Problem to solve:
Nothing but the lines below from the one that contains "The width and" through the one that contains "This screenshot has height=759, width=1568." should be retyped, exactly and including both ends. Do not include pictures.

Records provided:
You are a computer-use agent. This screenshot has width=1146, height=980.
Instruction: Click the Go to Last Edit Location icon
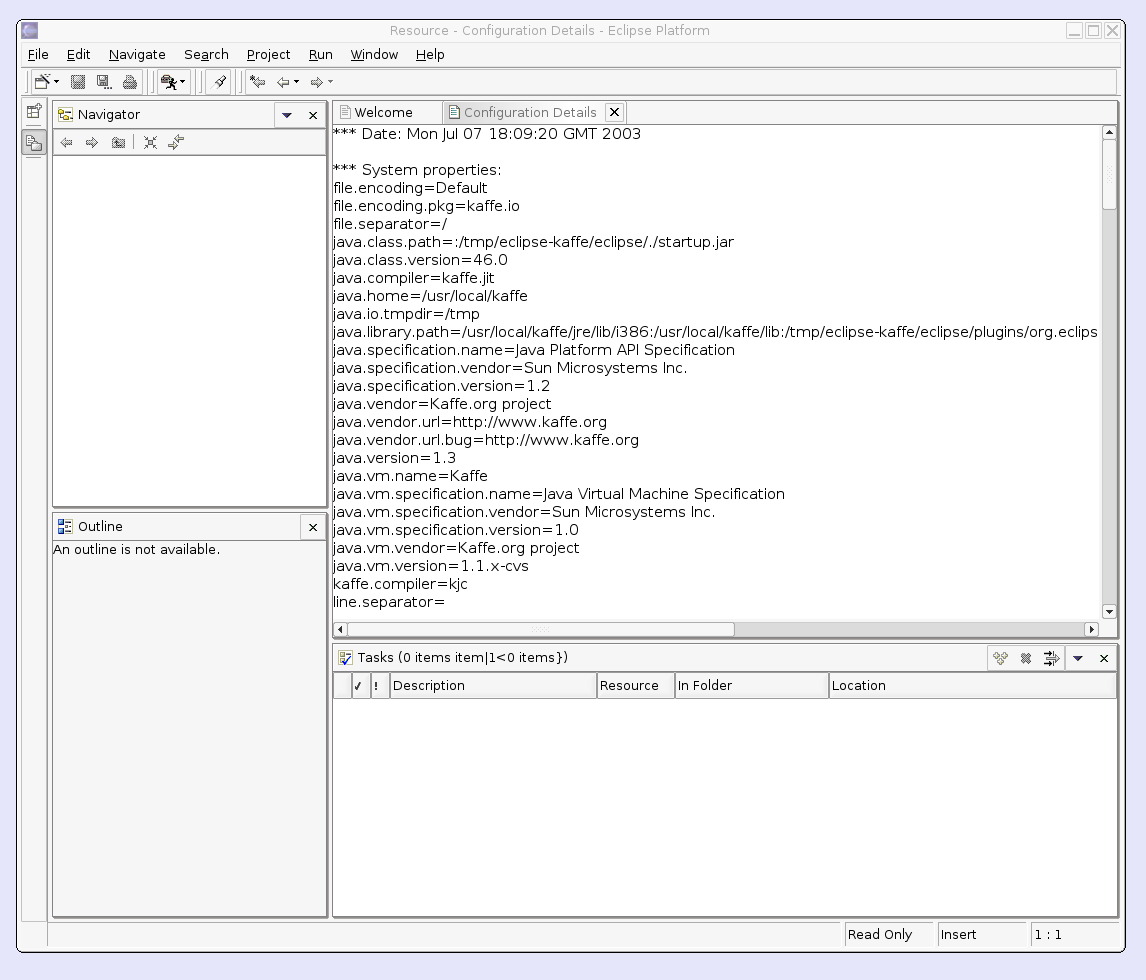click(x=257, y=82)
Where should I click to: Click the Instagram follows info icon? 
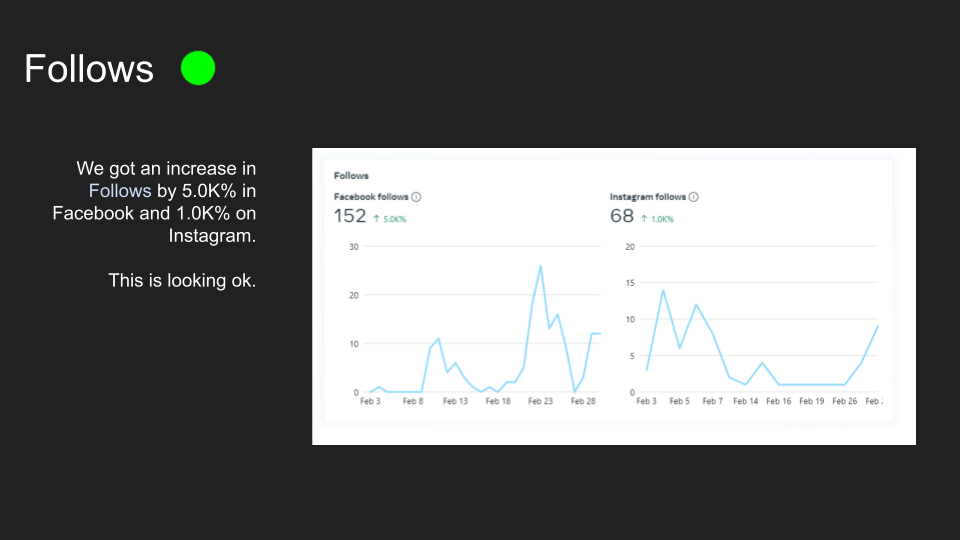click(x=694, y=197)
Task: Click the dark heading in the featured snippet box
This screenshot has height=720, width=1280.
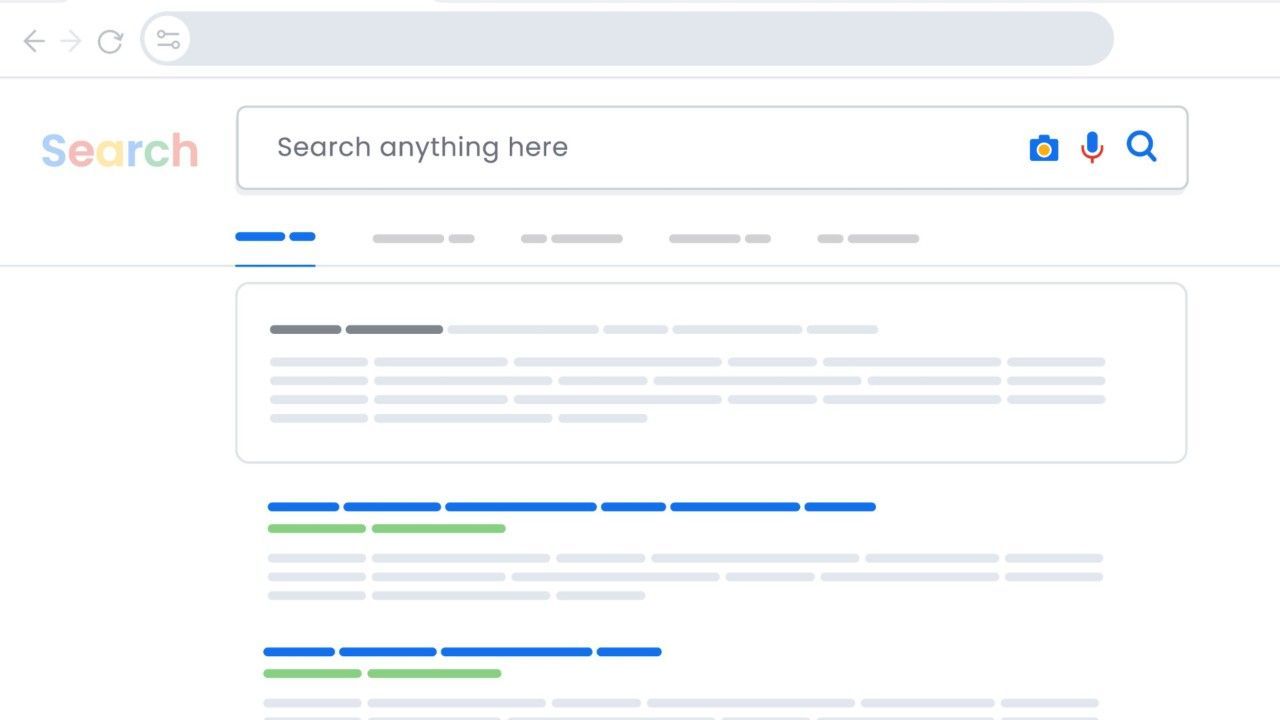Action: click(356, 329)
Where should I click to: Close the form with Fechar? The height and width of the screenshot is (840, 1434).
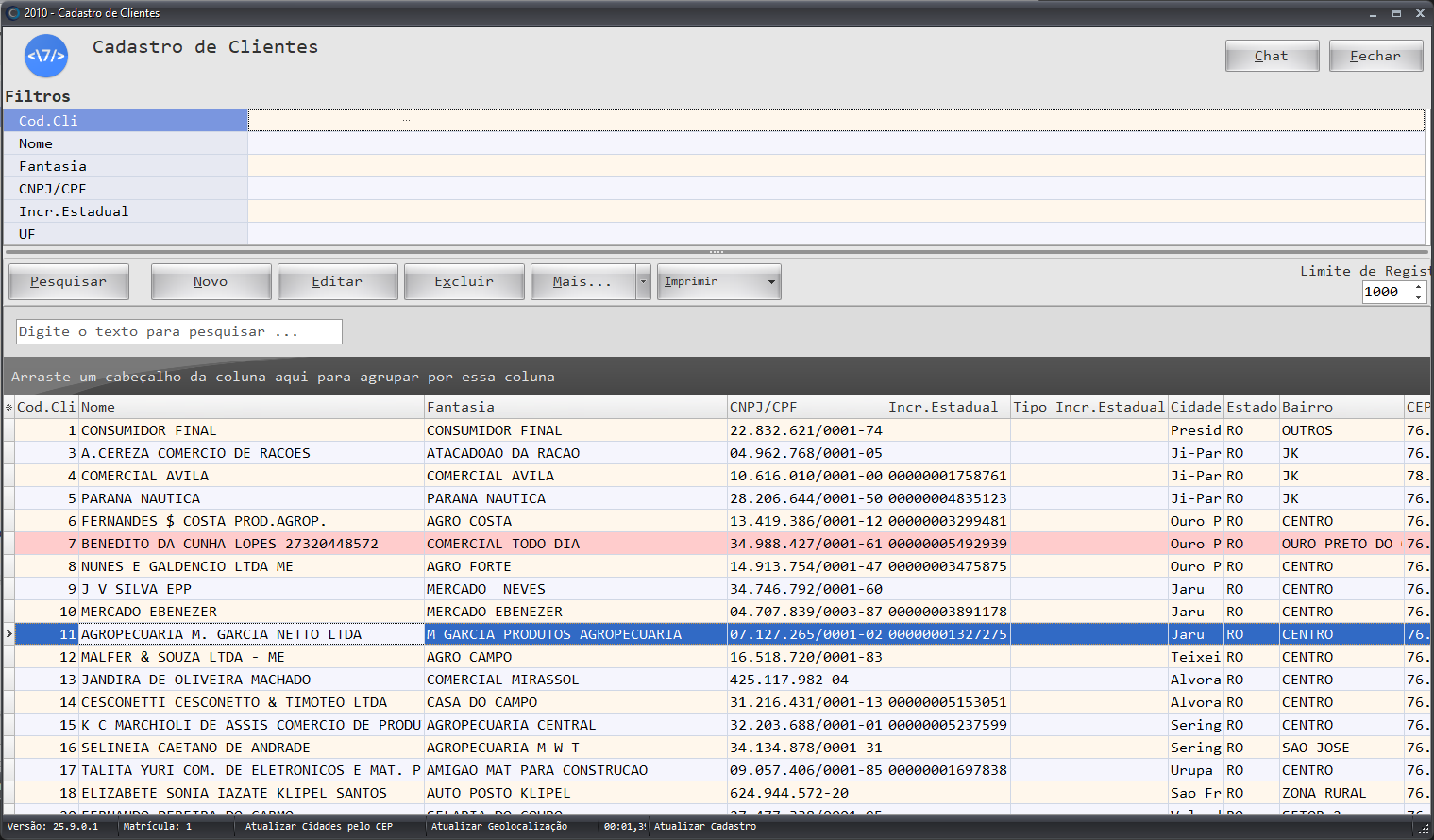point(1375,57)
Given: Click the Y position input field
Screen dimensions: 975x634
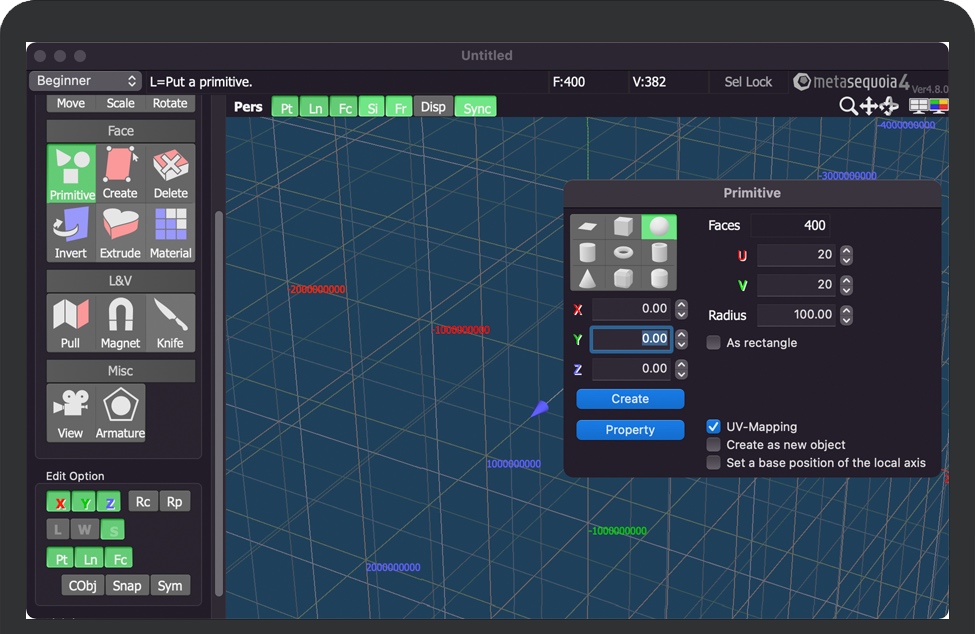Looking at the screenshot, I should (x=631, y=339).
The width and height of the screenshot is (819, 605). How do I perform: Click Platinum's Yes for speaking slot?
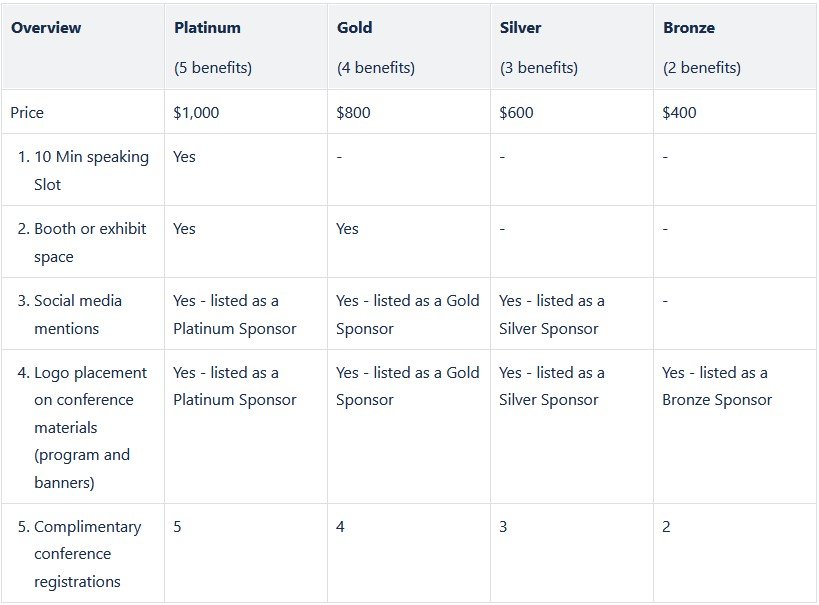184,157
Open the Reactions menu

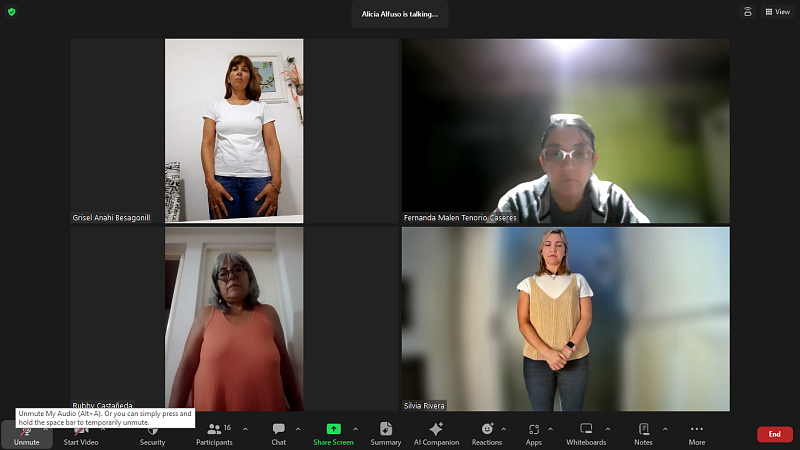(487, 433)
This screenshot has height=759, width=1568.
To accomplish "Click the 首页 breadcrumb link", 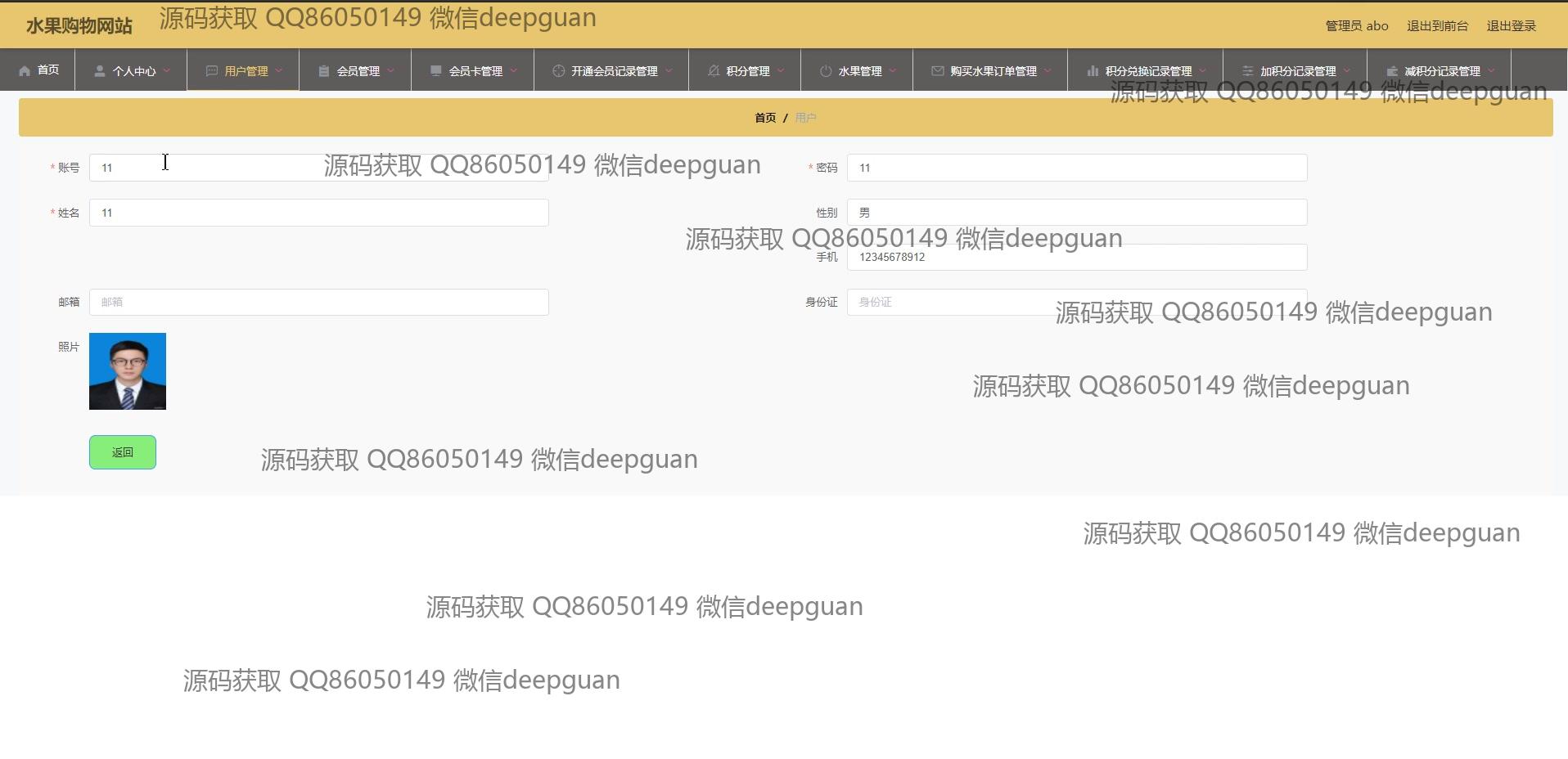I will [765, 118].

The answer:
The width and height of the screenshot is (819, 605). How do I perform: Click Platinum's Yes for speaking slot?
184,157
Open the Reactions menu

(487, 433)
This screenshot has height=759, width=1568.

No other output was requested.